Reproduce a passage of the mailing list digest word for word, starting at the words "2a. Re: Is there" and stopping after "Re: NLP class (was RE: Is there a word for this?)".

• [Selected text]

──────

There are 5 messages in this issue.

Topics in this digest:

1.1. Re: Lexicon (proportion and quantity)    
    From: BPJ

2a. Re: Is there a word for this?    
    From: Jeff Sheets
2b. Re: Is there a word for this?    
    From: Gary Shannon

3a. NLP class (was RE: Is there a word for this?)    
    From: Mathieu Roy
3b. Re: NLP class (was RE: Is there a word for this?)    
    From: Nikolay Ivankov


Messages
________________________________________________________________________
1.1. Re: Lexicon (proportion and quantity)
    Posted by: "BPJ" [email protected] 
    Date: Sat Jan 26, 2013 12:19 pm ((PST))

On 2013-01-26 00:17, Alex Fink wrote:
>> Jörg << It is IMHO useful to keep a thematic dictionary of
>> your conlang where words are sorted according to fields of
>> discourse; this shows better than an alphabetically sorted
>> dictionary which fields are already well-covered and which
>> need more work.>>
>>> I agree. In fact, my conlang will be both at the same time.
>>> For example all words that are animal will start with the
>>> same letter, etc.
> And I urge caution here as well.  This line of thinking is
> common enough (especially in the Wilkins era, but also in
> things like Solresol in less straightforward form) that the
> body plan of language it yields has a name: it's a_taxonomic
> language_.  But taxonomic languages have a significant flaw in
> usability.  They give the most similar words to the most
> similar meanings, and that means that if I accidentally mishear
> you a little bit, it will often not be obvious that the word
> that got changed was an accident -- instead it will be far more
> likely to make a significant difference to the meaning,
> undetected!

It deserves being pointed out with some emphasis that
a taxonomically organized vocabulary database (which may
be of the dead-tree variety or whatever, not necessary
maintained with a so-called database application, as
Jörg described isn't the same as a taxonomically organized
morphology.  A Roget-style thesaurus is a taxonomically
organized vocabulary database, but the vocabulary therein
can come from any kind of language, natlang or conlang.

──────

Data for locating visible targets
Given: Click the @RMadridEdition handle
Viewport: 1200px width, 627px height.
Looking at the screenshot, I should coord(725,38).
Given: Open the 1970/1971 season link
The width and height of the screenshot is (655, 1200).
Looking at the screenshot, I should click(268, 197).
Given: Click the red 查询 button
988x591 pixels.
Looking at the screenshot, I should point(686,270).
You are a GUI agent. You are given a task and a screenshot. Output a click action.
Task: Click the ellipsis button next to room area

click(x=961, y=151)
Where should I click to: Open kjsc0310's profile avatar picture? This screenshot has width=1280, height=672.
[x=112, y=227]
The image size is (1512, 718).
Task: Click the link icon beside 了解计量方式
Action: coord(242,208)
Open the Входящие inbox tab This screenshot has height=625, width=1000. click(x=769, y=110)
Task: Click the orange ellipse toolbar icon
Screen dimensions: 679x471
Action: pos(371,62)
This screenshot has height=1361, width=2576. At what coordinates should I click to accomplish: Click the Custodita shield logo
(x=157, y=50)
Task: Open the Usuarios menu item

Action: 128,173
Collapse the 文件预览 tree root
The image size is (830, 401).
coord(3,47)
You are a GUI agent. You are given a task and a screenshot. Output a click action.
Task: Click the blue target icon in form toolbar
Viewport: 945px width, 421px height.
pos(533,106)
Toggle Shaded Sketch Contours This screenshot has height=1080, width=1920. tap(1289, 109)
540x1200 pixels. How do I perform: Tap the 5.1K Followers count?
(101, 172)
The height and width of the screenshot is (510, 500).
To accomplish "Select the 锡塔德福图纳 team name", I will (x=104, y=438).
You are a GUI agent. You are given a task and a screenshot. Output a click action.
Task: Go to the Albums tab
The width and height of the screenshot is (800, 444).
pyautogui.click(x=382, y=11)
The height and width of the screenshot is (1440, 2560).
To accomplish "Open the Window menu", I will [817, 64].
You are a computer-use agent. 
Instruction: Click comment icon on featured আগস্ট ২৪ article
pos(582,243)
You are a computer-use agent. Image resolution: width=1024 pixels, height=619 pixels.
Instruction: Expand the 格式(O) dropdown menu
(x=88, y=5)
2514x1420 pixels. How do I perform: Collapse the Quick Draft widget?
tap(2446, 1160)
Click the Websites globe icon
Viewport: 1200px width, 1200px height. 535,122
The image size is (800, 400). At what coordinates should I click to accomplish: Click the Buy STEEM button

──────

• [Full solution]
2a. Re: Is there a word for this?    
    From: Jeff Sheets
2b. Re: Is there a word for this?    
    From: Gary Shannon

3a. NLP class (was RE: Is there a word for this?)    
    From: Mathieu Roy
3b. Re: NLP class (was RE: Is there a word for this?)